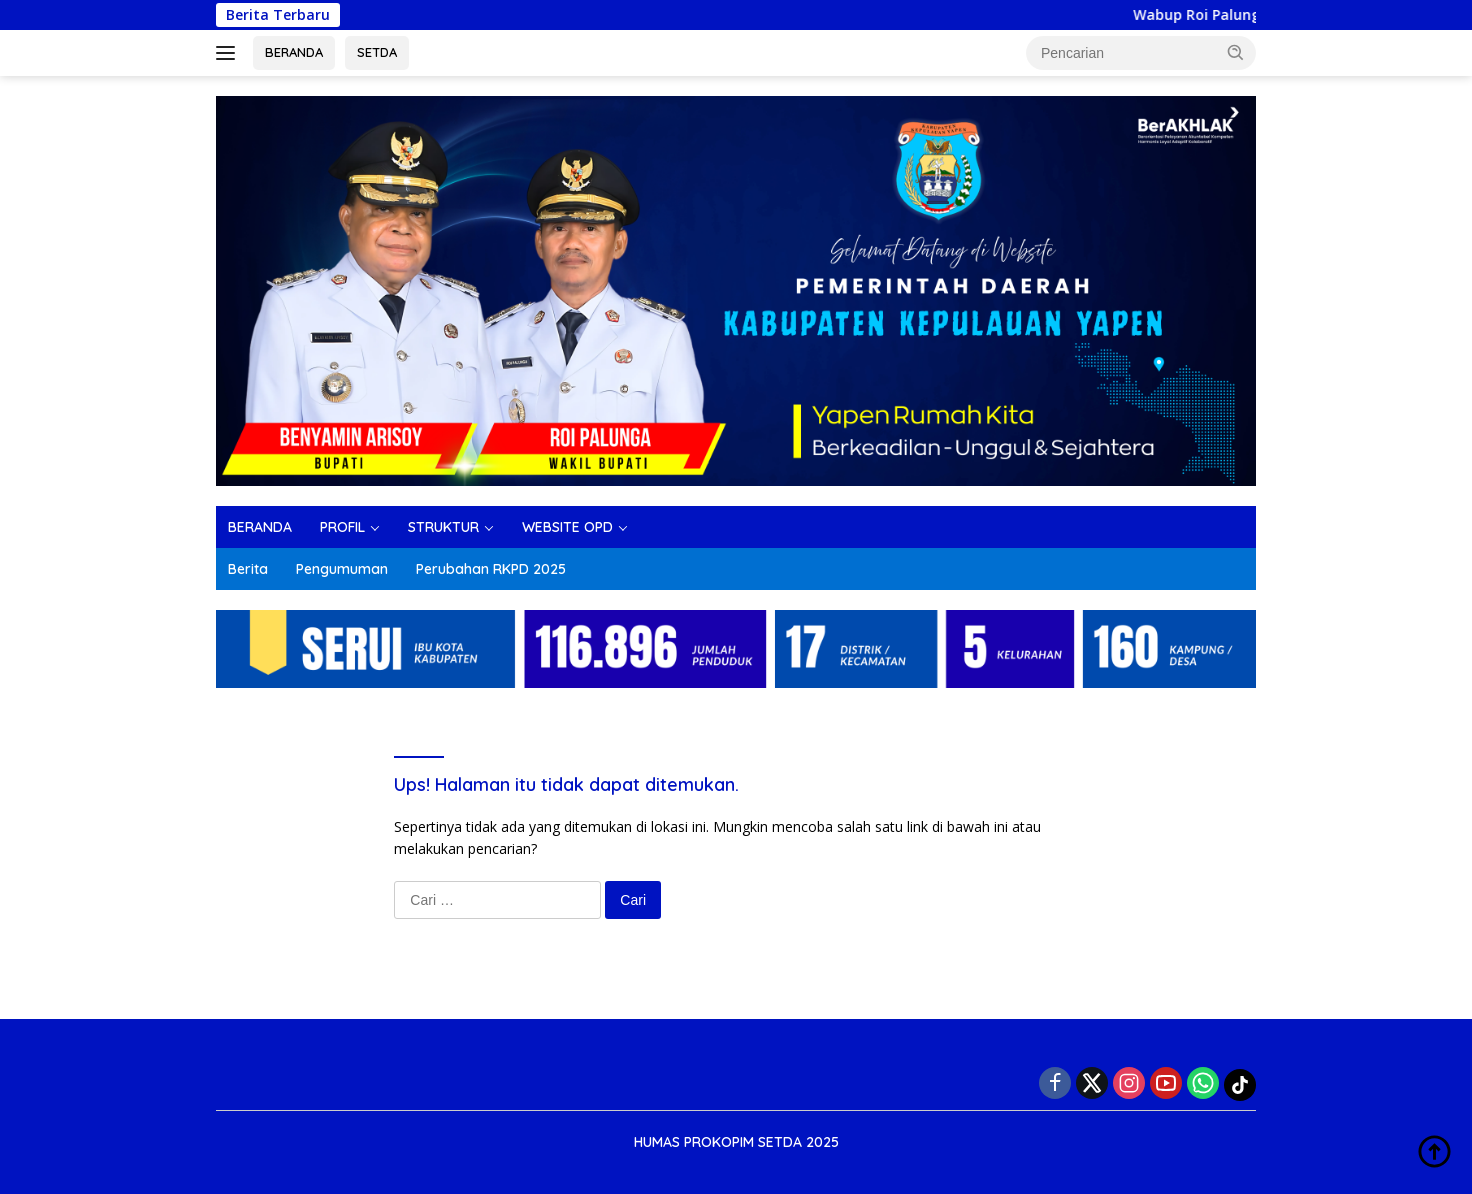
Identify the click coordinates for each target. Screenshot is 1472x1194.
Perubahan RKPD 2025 (491, 569)
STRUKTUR (443, 527)
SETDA (377, 52)
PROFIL (342, 527)
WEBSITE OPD (567, 527)
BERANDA (294, 52)
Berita (248, 569)
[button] (1236, 52)
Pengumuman (342, 569)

*****

### [WHAT TO PRODUCE]
Format every line of the listing above as a JSON list of strings, one string per line, with blank lines and pictures left out.

### [THE COMPLETED TASK]
[
  "Identify the click coordinates for each target. Screenshot is 1472x1194.",
  "Perubahan RKPD 2025 (491, 569)",
  "STRUKTUR (443, 527)",
  "SETDA (377, 52)",
  "PROFIL (342, 527)",
  "WEBSITE OPD (567, 527)",
  "BERANDA (294, 52)",
  "Berita (248, 569)",
  "[button] (1236, 52)",
  "Pengumuman (342, 569)"
]